La XXXVII Feria Insular de Artesanía de Antigua vivió este viernes una de sus jornadas más multitudinarias con la visita de miles de escolares y familias que recorrieron los puestos artesanales, participaron en actividades y descubrieron de cerca los oficios tradicionales.
Según la organización, sólo durante la mañana pasaron por el recinto más de 4.000 niños y niñas acompañados por unos 2.000 adultos, llegados desde distintos municipios de la isla en guaguas, microbuses adaptados, taxis y transporte organizado para centros educativos y colectivos sociales.

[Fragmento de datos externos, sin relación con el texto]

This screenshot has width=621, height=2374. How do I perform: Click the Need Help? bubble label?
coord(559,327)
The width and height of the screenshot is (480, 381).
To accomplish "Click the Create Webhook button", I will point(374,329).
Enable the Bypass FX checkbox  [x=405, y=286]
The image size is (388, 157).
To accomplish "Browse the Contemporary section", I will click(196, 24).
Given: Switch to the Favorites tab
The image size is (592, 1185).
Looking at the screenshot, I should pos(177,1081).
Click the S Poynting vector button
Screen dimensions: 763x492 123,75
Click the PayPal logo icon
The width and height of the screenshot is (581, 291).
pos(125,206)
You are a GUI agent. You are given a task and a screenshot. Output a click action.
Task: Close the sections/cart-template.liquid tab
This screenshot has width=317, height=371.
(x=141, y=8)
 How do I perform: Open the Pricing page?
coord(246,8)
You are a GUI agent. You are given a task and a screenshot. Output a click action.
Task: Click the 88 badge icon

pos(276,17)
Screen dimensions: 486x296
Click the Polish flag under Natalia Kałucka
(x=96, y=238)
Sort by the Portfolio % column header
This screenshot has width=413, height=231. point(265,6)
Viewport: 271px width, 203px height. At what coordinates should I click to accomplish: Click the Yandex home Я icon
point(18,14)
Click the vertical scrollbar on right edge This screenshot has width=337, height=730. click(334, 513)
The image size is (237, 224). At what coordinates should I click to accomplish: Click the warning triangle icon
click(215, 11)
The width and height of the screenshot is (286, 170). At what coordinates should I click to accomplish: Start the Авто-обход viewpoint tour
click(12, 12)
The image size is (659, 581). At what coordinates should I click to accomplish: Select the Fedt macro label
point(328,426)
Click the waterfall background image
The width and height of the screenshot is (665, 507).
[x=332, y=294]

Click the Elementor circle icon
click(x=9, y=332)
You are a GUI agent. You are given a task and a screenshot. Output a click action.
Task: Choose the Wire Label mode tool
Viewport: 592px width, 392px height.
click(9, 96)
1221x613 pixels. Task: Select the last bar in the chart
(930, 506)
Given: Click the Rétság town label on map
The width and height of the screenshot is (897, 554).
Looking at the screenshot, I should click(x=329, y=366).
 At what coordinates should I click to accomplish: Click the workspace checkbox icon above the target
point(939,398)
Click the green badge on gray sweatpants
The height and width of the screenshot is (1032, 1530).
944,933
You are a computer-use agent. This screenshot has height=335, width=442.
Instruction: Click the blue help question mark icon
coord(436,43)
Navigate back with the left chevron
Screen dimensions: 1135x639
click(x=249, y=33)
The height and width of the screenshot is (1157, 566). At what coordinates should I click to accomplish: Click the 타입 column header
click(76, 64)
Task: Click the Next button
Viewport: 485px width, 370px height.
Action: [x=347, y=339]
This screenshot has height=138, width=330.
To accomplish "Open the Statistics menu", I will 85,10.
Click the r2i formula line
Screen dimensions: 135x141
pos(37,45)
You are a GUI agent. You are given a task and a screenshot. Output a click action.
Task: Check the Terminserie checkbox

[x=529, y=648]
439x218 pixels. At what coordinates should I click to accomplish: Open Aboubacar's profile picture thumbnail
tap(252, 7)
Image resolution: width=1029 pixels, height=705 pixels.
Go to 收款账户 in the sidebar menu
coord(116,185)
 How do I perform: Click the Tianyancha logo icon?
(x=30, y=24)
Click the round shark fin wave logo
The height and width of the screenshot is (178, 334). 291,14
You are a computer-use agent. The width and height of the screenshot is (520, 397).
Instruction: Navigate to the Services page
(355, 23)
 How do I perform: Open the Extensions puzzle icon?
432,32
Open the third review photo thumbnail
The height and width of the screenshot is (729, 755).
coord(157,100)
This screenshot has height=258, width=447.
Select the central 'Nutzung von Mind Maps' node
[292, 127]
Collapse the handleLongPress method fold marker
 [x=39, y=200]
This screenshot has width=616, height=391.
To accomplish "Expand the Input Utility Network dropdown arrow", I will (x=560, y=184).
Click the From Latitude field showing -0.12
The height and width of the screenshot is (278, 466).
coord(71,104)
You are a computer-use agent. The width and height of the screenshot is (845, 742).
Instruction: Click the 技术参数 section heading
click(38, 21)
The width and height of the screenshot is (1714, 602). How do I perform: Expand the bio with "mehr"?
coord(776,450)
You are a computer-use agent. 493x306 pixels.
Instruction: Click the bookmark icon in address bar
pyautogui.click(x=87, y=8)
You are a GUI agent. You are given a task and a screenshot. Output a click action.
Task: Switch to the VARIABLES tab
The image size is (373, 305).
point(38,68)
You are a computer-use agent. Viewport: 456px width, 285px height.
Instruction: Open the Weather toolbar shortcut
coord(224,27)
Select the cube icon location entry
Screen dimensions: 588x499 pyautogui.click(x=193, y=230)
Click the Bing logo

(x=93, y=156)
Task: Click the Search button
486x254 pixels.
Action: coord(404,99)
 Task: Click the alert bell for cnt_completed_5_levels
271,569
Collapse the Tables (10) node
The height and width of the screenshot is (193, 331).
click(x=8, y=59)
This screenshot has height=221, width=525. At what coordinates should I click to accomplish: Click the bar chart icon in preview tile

La feria se convirtió en un gran espacio de aprendizaje y descubrimiento para los más pequeños, que observaron con sorpresa el trabajo de artesanos dedicados a la madera, el cuero, el vidrio o la elaboración tradicional de gofio, además de recorrer el mercadillo gastronómico con productos típicos canarios.
El alcalde de Antigua, Matías Peña García, destacó el ambiente que se generó durante la jornada, asegurando que acompañar a los escolares “es un gusto” por la ilusión y curiosidad con la que viven cada rincón de la feria.
Por su parte, el concejal Jonathan Peña subrayó que la feria continúa consolidándose como un espacio lleno de vida, música, degustaciones, juegos y demostraciones artesanales en directo.
El evento mantiene además un importante dispositivo de seguridad y accesibilidad, con espacios amplios, zonas de descanso y restauración para facilitar la visita de familias, personas mayores y colectivos con movilidad reducida.